Say you're developing a payment system to allow people to pay each other widgets. If Alice has 10 widgets, she has to be able to pay 10 widgets to Bob. And she has to be able to pay 10 widgets to Charlie. But if she can do both with the same 10 widgets, the system is broken. So, somehow, Alice paying 10 widgets to Bob must stop her from paying those same 10 widgets to Charlie.
Bitcoin solves this problem with a mechanism called "proof of work". It's a bit complicated to explain, but the key point is that it requires an enormous amount of computational effort to be placed on either of the two payments. The one that has this computational effort is the one that "wins". The cost to put the computational effort behind both transactions would exceed the value of the transactions and you'd never catch up anyway because the winning transaction would be getting more and more proof of work (called "confirmations").

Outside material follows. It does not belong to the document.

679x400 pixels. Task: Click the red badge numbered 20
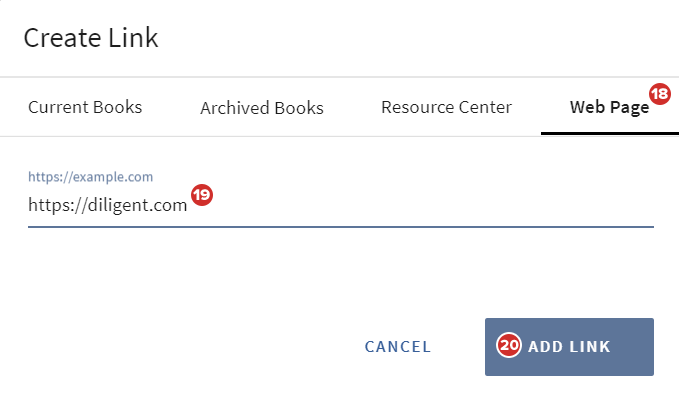click(510, 346)
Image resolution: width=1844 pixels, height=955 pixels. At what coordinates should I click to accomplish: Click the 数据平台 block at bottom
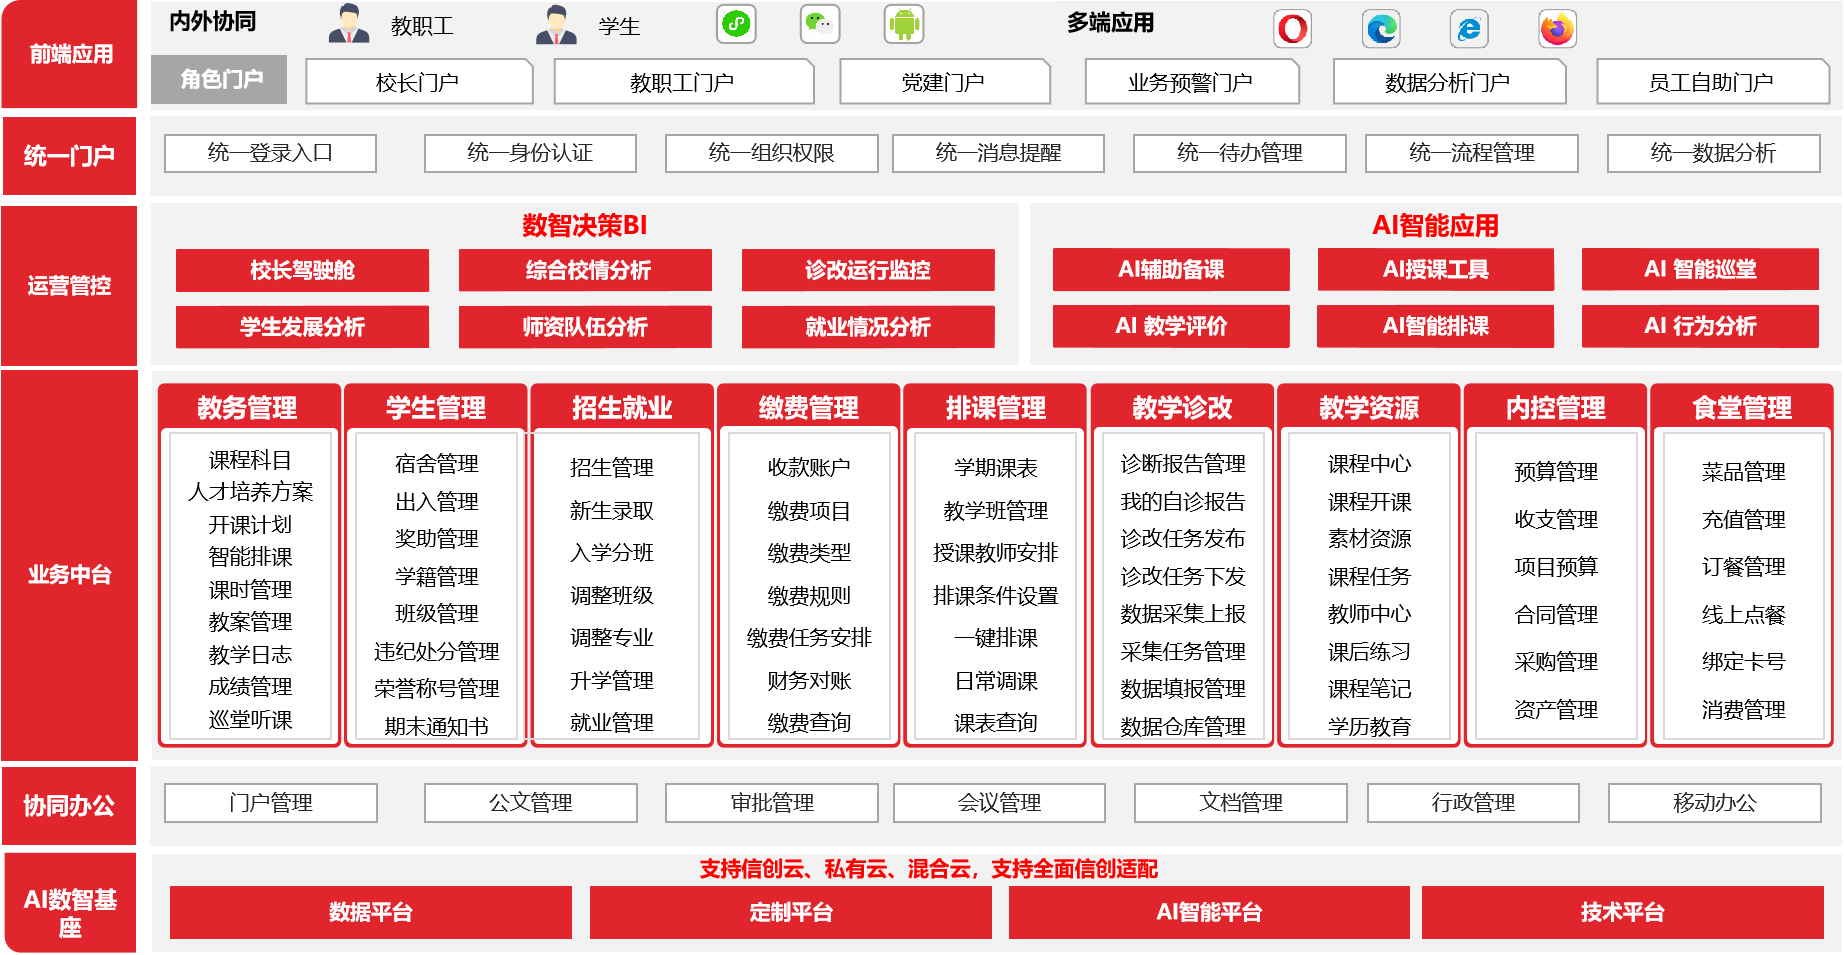(371, 912)
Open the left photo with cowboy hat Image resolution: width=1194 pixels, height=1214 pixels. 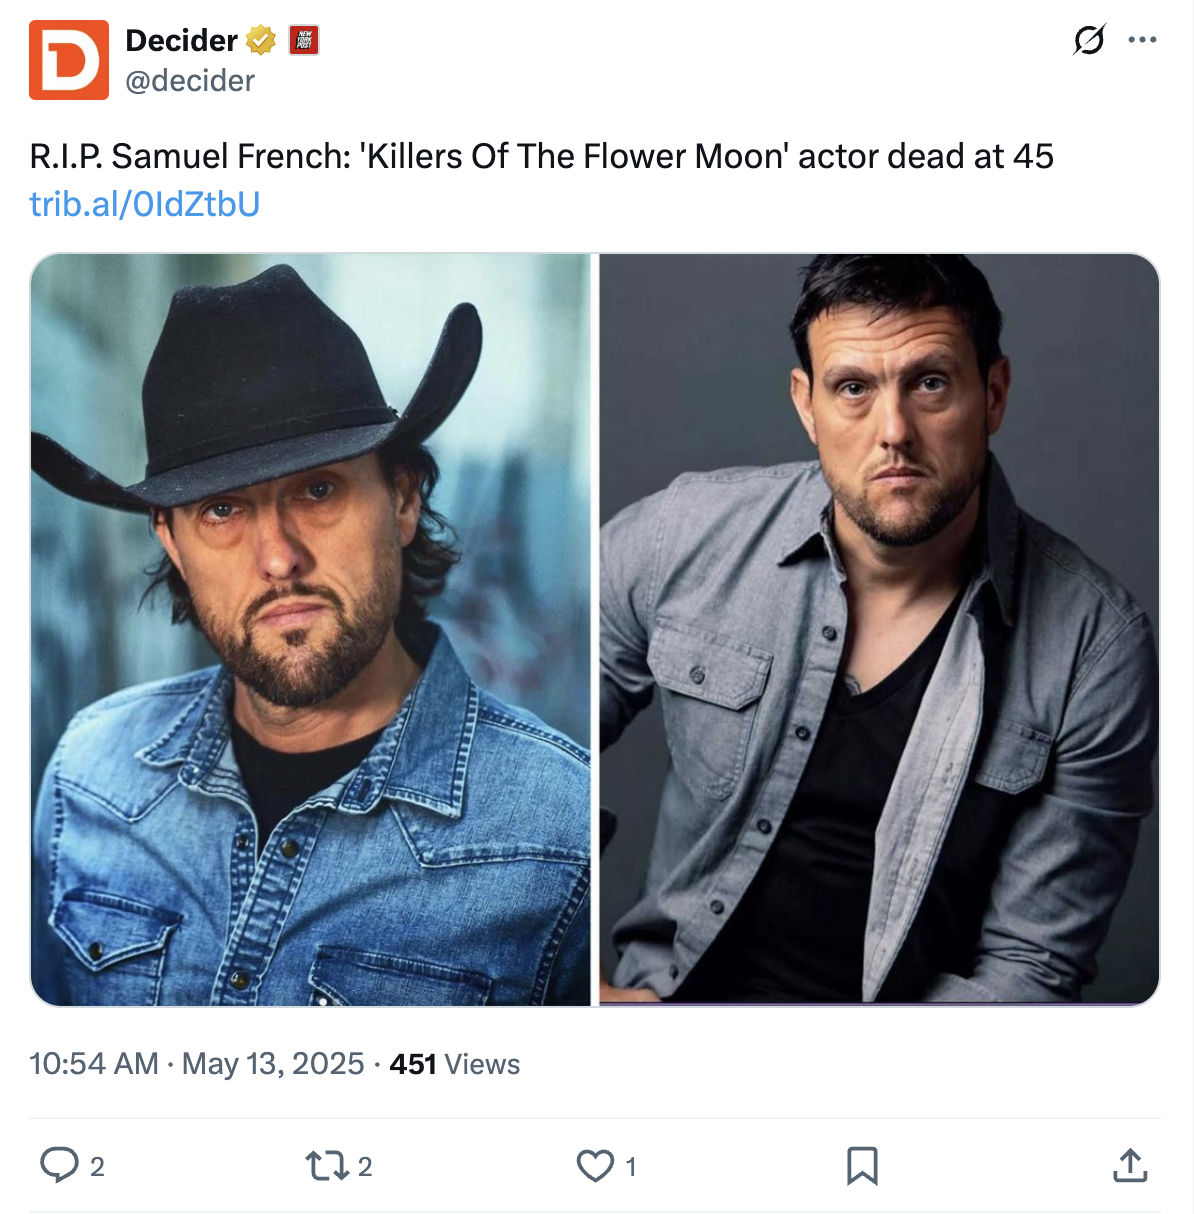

Because this computational effort costs money, Bitcoin needs some way to reward those who do it. They won't just do it out of the goodness of their hearts. Eventually, transaction fees will probably do this, but in the early days, there were too few transactions and Bitcoins weren't valuable enough for transaction fees to pay for the proof of work needed to secure the system.
The genius of Bitcoins is that the designer(s) solved two problems with mining. They added a "block reward" that goes to the miners to reimburse them for their computational effort. This not only solved the problem of how you pay for the computations effort needed to secure the currency before transaction fees can do it but it also provided an automated and predictable way to create the currency in the first place.